*Aim of the task*.
Although the data below holds other lines too, output only those from the line with "Viewport: 1356px width, 882px height." up to and including the line with "Given: Click the Number of referrals value", exactly as they appear.

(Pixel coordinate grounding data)
________
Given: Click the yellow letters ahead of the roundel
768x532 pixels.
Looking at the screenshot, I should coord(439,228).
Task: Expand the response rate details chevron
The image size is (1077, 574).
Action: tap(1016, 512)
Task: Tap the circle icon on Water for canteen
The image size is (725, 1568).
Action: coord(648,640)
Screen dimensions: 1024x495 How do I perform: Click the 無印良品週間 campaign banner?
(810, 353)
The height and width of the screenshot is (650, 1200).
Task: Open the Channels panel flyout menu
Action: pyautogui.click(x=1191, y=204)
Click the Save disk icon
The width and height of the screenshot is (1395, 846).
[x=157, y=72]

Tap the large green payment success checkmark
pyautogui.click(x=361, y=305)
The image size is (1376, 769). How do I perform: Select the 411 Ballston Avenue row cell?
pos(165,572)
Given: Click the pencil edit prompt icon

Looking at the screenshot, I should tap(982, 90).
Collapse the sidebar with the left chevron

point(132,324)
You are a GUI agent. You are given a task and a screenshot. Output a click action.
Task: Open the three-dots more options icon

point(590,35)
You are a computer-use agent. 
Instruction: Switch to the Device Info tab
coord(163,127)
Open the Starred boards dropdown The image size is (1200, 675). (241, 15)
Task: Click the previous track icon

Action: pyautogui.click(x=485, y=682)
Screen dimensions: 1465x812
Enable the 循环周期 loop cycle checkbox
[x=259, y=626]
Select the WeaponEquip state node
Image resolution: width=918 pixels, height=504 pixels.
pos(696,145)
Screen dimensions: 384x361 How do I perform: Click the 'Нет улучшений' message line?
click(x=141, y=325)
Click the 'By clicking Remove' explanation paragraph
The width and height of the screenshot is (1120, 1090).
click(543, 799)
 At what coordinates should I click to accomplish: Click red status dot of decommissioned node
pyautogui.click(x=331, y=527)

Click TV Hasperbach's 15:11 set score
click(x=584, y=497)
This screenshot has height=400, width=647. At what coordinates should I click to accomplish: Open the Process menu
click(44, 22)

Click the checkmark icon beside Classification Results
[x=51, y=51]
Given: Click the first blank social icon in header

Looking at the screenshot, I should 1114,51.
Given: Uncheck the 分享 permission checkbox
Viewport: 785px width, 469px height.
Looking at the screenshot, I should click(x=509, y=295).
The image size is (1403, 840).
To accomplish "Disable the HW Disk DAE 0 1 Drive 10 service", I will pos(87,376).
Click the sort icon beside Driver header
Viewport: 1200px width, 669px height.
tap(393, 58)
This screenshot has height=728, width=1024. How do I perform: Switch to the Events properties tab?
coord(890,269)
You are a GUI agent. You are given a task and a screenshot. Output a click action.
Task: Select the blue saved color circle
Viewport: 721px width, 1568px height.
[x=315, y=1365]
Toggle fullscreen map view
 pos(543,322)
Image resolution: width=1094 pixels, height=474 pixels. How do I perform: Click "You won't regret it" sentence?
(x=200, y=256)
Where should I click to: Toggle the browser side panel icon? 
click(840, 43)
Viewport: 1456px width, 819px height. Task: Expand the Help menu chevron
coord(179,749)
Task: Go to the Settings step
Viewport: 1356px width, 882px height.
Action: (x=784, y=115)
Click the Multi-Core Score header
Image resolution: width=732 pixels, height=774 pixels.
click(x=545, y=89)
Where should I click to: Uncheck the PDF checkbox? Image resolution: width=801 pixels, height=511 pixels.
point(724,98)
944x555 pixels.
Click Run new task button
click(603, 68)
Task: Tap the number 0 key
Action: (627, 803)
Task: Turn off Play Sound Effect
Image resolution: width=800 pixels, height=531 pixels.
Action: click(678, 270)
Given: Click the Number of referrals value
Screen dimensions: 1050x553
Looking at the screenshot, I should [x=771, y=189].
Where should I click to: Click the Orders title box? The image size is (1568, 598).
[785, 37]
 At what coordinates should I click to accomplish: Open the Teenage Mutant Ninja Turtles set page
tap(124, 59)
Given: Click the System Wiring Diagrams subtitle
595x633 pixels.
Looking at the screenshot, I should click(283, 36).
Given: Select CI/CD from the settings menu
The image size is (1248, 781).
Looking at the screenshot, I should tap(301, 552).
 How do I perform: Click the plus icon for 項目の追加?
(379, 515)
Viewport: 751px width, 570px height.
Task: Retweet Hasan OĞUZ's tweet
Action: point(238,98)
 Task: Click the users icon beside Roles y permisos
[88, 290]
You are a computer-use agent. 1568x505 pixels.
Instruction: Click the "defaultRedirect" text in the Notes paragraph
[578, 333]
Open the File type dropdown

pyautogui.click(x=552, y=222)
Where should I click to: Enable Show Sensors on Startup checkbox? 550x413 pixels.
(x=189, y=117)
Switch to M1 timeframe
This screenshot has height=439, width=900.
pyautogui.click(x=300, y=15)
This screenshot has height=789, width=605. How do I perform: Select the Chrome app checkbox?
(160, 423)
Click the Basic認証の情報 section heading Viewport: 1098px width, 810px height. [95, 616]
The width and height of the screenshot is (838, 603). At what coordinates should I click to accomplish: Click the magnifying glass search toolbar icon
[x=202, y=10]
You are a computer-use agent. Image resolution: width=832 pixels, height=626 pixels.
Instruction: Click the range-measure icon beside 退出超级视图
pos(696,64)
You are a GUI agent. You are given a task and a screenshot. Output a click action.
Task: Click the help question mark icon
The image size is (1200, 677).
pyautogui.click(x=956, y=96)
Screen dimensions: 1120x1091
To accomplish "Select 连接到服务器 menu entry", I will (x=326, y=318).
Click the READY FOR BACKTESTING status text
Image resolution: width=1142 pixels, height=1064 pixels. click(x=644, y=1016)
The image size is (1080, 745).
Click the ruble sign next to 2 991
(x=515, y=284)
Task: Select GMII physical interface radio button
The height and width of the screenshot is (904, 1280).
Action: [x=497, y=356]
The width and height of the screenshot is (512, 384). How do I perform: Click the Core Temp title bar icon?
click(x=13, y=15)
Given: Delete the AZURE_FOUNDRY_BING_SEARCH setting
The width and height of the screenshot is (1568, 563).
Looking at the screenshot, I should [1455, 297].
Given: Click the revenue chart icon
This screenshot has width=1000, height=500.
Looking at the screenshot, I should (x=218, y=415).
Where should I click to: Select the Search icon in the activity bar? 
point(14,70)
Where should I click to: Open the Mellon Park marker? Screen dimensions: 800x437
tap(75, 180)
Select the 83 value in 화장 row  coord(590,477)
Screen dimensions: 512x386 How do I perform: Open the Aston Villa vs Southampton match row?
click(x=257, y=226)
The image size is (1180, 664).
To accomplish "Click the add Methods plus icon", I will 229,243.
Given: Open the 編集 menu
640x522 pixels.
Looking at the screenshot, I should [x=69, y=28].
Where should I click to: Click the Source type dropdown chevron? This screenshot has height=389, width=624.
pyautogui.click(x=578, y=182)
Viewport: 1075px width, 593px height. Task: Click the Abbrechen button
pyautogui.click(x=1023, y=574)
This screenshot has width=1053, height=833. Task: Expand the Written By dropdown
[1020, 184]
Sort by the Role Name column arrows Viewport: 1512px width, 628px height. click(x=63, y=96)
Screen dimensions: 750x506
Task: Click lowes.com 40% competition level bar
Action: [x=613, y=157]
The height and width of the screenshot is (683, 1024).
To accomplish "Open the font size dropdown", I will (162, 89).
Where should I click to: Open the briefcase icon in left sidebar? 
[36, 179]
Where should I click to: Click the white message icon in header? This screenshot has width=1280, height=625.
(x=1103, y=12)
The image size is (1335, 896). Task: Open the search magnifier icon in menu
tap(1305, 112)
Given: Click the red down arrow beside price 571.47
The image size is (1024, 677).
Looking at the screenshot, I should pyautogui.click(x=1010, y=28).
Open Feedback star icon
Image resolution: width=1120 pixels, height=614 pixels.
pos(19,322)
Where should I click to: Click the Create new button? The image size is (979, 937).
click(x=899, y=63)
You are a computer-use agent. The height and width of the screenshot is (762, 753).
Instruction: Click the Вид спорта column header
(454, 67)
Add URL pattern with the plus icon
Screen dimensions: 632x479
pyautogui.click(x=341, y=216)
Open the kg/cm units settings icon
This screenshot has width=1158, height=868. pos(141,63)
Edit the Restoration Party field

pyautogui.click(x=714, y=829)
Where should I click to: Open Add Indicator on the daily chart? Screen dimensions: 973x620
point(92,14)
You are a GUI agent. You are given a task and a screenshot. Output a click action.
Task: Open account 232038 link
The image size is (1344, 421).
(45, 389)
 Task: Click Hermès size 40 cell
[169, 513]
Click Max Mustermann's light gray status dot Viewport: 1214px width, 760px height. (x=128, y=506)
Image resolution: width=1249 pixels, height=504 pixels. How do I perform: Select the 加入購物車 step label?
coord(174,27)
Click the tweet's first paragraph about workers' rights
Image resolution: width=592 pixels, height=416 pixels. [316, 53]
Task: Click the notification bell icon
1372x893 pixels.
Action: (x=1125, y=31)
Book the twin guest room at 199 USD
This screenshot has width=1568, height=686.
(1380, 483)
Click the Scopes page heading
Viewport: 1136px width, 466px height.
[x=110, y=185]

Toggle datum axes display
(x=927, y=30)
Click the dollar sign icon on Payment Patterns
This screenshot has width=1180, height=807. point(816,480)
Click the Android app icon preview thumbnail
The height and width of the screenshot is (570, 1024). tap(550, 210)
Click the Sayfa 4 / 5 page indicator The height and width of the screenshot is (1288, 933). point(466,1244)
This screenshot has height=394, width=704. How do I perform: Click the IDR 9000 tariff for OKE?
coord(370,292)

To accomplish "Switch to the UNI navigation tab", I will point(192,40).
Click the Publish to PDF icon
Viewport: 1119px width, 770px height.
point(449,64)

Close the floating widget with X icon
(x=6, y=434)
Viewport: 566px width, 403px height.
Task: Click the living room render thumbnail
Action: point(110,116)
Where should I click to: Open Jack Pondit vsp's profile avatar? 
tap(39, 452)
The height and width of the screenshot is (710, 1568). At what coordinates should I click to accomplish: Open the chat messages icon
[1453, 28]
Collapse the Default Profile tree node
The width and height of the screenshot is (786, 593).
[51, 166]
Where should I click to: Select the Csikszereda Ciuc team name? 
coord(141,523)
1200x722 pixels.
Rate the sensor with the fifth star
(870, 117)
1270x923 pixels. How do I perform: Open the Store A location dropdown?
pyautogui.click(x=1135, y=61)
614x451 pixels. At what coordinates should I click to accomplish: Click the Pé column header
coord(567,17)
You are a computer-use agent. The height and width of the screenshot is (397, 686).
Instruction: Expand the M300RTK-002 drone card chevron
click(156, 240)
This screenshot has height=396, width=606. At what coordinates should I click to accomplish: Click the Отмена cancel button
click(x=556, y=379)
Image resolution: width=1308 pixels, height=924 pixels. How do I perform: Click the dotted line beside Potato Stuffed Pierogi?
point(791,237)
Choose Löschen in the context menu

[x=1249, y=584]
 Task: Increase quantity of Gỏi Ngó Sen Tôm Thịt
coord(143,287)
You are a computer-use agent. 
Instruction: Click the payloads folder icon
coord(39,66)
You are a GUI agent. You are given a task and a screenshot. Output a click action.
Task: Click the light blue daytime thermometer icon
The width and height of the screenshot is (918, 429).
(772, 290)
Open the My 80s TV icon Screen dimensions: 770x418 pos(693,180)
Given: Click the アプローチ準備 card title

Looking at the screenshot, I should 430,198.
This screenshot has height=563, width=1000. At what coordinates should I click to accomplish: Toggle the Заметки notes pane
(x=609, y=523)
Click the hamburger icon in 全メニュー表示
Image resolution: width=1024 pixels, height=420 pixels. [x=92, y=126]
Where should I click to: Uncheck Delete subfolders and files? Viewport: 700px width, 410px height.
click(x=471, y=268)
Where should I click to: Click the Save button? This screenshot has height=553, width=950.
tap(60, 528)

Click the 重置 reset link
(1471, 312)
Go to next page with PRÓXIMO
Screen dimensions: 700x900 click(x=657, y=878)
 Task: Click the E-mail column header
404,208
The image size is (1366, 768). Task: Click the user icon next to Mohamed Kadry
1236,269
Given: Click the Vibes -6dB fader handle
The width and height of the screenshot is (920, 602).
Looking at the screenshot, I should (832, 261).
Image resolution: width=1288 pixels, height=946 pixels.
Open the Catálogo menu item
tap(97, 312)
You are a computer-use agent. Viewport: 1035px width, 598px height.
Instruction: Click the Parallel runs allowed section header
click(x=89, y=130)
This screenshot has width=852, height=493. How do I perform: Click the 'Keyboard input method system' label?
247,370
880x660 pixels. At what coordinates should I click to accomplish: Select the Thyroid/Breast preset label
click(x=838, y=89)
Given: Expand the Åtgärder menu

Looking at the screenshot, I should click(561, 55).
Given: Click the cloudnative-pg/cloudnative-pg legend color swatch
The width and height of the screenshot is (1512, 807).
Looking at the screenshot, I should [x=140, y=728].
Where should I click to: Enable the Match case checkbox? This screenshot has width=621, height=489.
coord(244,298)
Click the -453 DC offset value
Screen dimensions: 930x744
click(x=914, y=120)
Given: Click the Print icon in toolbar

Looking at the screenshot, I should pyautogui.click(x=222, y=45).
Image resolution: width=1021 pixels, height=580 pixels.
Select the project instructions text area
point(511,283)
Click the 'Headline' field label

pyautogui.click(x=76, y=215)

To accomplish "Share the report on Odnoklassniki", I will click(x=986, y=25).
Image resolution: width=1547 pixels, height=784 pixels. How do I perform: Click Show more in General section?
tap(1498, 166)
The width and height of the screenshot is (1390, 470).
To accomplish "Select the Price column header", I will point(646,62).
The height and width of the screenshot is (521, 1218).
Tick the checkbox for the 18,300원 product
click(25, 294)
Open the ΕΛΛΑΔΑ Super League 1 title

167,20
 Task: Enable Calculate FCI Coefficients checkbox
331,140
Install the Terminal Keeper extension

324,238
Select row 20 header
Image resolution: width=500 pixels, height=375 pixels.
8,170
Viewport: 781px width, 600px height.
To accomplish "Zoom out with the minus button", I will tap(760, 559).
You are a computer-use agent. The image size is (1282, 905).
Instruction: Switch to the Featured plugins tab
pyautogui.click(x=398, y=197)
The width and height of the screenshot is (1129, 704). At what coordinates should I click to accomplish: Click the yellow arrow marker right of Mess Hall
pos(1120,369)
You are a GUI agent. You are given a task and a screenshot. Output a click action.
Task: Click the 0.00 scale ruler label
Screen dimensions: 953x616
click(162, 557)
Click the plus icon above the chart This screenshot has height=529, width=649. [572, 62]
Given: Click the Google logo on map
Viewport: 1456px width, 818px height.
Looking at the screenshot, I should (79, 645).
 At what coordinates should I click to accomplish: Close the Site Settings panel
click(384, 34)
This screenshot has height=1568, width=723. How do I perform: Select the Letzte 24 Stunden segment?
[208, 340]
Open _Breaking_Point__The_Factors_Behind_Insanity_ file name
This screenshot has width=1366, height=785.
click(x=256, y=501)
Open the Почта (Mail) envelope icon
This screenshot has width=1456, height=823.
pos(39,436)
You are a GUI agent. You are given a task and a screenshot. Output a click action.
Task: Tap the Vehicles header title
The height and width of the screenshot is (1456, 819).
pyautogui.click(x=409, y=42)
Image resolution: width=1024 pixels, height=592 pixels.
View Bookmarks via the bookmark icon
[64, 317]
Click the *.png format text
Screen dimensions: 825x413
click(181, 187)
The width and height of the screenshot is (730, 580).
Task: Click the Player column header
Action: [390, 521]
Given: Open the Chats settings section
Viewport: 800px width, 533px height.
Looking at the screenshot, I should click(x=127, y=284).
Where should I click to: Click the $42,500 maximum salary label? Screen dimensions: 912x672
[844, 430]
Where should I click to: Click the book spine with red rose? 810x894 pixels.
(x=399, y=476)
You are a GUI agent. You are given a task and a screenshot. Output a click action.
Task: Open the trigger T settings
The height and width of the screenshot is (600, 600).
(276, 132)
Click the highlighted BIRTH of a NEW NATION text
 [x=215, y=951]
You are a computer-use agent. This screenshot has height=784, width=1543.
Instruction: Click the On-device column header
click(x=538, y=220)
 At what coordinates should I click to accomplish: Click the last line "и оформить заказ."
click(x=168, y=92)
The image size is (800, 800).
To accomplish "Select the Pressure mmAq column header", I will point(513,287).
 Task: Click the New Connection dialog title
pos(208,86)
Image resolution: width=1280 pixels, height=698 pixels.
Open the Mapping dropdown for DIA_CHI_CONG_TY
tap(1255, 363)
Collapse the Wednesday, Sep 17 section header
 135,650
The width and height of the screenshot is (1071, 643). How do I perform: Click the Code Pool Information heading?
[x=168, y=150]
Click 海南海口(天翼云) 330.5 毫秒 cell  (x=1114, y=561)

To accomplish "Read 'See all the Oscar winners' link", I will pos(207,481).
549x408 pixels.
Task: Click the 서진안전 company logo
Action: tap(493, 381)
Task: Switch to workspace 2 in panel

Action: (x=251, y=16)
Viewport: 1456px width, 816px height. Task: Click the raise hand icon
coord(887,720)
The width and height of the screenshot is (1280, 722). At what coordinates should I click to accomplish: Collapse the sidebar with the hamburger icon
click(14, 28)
________
*Written answer*.
Viewport: 1356px width, 882px height.
Action: (x=784, y=115)
Click the Multi-Core Score header
Image resolution: width=732 pixels, height=774 pixels.
click(x=545, y=89)
Where should I click to: Uncheck the PDF checkbox? Image resolution: width=801 pixels, height=511 pixels.
point(724,98)
944x555 pixels.
Click Run new task button
click(603, 68)
Task: Tap the number 0 key
Action: (627, 803)
Task: Turn off Play Sound Effect
Image resolution: width=800 pixels, height=531 pixels.
Action: click(678, 270)
Given: Click the Number of referrals value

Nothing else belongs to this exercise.